[TASK INPUT]:
*** Block opens ***

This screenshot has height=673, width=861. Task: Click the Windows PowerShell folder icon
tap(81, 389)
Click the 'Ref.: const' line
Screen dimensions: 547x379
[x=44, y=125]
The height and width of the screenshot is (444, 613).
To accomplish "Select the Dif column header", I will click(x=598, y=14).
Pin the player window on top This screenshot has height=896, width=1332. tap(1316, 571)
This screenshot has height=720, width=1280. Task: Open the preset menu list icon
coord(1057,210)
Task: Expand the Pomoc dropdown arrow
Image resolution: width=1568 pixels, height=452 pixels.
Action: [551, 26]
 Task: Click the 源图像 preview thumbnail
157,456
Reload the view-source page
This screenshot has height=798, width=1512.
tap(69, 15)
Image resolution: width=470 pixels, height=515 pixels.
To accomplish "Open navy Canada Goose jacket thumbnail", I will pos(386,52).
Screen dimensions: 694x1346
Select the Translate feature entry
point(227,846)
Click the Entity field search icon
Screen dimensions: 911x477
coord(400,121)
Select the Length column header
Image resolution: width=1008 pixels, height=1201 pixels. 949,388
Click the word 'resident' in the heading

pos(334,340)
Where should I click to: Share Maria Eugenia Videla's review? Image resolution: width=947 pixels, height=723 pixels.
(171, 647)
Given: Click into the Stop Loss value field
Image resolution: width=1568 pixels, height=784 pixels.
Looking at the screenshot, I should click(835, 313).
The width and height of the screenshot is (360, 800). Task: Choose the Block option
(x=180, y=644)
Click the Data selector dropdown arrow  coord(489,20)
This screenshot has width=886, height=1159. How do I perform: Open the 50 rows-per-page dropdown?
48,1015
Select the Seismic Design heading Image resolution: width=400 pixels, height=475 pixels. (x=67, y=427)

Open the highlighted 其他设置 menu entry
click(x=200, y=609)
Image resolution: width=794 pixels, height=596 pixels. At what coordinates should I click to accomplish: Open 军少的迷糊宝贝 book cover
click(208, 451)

*** Block closes ***

[HOW TO COMPLETE THIS TASK]: Everything from the line containing "Task: Expand the Pomoc dropdown arrow" to the end of the data above should be quoted exactly, please, both ends included, and nothing outside that span.

[WRITTEN REPLY]:
Task: Expand the Pomoc dropdown arrow
Image resolution: width=1568 pixels, height=452 pixels.
Action: [551, 26]
 Task: Click the 源图像 preview thumbnail
157,456
Reload the view-source page
This screenshot has height=798, width=1512.
tap(69, 15)
Image resolution: width=470 pixels, height=515 pixels.
To accomplish "Open navy Canada Goose jacket thumbnail", I will pos(386,52).
Screen dimensions: 694x1346
Select the Translate feature entry
point(227,846)
Click the Entity field search icon
Screen dimensions: 911x477
coord(400,121)
Select the Length column header
Image resolution: width=1008 pixels, height=1201 pixels. 949,388
Click the word 'resident' in the heading

pos(334,340)
Where should I click to: Share Maria Eugenia Videla's review? Image resolution: width=947 pixels, height=723 pixels.
(171, 647)
Given: Click into the Stop Loss value field
Image resolution: width=1568 pixels, height=784 pixels.
Looking at the screenshot, I should click(835, 313).
The width and height of the screenshot is (360, 800). Task: Choose the Block option
(x=180, y=644)
Click the Data selector dropdown arrow  coord(489,20)
This screenshot has width=886, height=1159. How do I perform: Open the 50 rows-per-page dropdown?
48,1015
Select the Seismic Design heading Image resolution: width=400 pixels, height=475 pixels. (x=67, y=427)

Open the highlighted 其他设置 menu entry
click(x=200, y=609)
Image resolution: width=794 pixels, height=596 pixels. At what coordinates should I click to accomplish: Open 军少的迷糊宝贝 book cover
click(208, 451)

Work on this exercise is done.